Sunday, May 10

Week 201 - Barron’s 500 Companies with 16 years of Below-market Variance and Above-market Returns

Situation: You should invest in the lowest-cost S&P 500 Index fund (VFINX) unless your stock picks have a history of doing better while taking on less risk. Why? Because stock-picking takes up a lot of your time and costs more money than buying shares in an index fund. For investing in smaller capitalization stocks or foreign stocks, don’t even consider any option other than low-cost index funds. Those are the rules so what are the exceptions? There’s really only one, and that is to pick from large capitalization stocks have a history of granting annual dividend increases that more than compensate for inflation. The trick is to find a low-cost dividend reinvestment plan (DRIP) to dollar-average your monthly purchases. After you retire, have those dividends sent to your mailbox and enjoy the one source of retirement income that grows faster than inflation.

Mission: Identify large-capitalization stocks that have below-market variance and above-market returns while paying a dividend that grows more than twice as fast as inflation.

Execution: In our Week 193 and Week 199 blogs, we have presented a system for assessing price variance at multiple points over 25 yrs. The BMW Method provides monthly updates of 16-yr, 20-yr, 25-yr, 30-yr, 35-yr and 40-yr variance, which are “least squares” calculations based on the logarithm of weekly prices for over 500 stocks (fewer at 30, 35 and 40yr intervals). The graphs give a trendline (CAGR at Column S in the Table) with adjacent lines at one and two Standard Deviations from the trendline. The spread between the base trendline and the -2SD trendline is the percent loss you can expect once every 20 yrs (see Column U in the Table). In constructing the Table, a stock that follows a track one Standard Deviation away from the S&P 500 Index (^GSPC) over recent months is at variance with ^GSPC and has therefore been excluded (see Column T in the Table). To further assess variance exceeding that for the S&P 500 Index, we look at Total Return during the Lehman Panic (see Column D in the Table), and at the 5-yr Beta (see Column I in the Table). S&P ratings are used to exclude companies that issue bonds with a rating lower than BBB+ and stocks with a rating lower than B+/M.

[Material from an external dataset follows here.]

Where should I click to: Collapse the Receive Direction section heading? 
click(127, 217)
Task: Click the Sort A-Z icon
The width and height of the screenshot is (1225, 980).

Using this information, we’ve come up with 14 companies, all but one of which is a Dividend Achiever (see Column R in the Table). You’ll remember that "Dividend Achiever" is S&P’s term for a company that increases its dividend annually for at least the past 10 yrs. That one exception on our list is Campbell Soup (CPB), and S&P will soon designate it a Dividend Achiever. Several columns in the Table point to the outperformance of these 14 stocks, as well as documenting less volatility than the S&P 500 Index. What is their key to success? Column L (estimated 5-yr earnings growth/yr) offers the key: 3/4ths of these companies are expected to grow earnings slower than the average company in the S&P 500 Index. By itself, that speaks volumes about why these companies outperform with less risk. Their earnings growth is relentless, with only minor hiccoughs. When earnings balk, a stock’s price will usually fall and it may take years to recover (certainly many months). IBM is a case in point. It recently sold off a couple of slow-growth divisions and re-tasked a couple of others, taking an earnings hit. The stock price fell 20% as soon as these moves were announced, and it has stayed at that level for more than 6 months. Is the company worse off or better off as a result of those structural adjustments? Warren Buffett decided that it is better off and bought more shares of IBM for Berkshire Hathaway.

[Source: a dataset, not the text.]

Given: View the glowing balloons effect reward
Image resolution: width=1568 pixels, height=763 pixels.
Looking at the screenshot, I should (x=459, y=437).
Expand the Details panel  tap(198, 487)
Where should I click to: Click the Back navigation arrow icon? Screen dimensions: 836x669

Bottom Line: Companies that rarely disappoint on earnings enjoy steady growth in their stock price. Mature companies with stable earnings growth can outperform the S&P 500 Index, even with earnings growth that is predictably less than for the average S&P 500 company. We’ve only found 14 companies that have better growth with less risk, but those “diamonds in the rough” are worth close examination as prospective investments for your retirement portfolio.

Risk Rating: 4

Full Disclosure: I dollar-average into WMT, NKE, NEE and JNJ, and also own shares of GIS, PEP and ITW.

NOTE: Metrics in the Table that underperform our key benchmark (VBINX) are highlighted in red. All metrics are brought current for the Sunday of publication.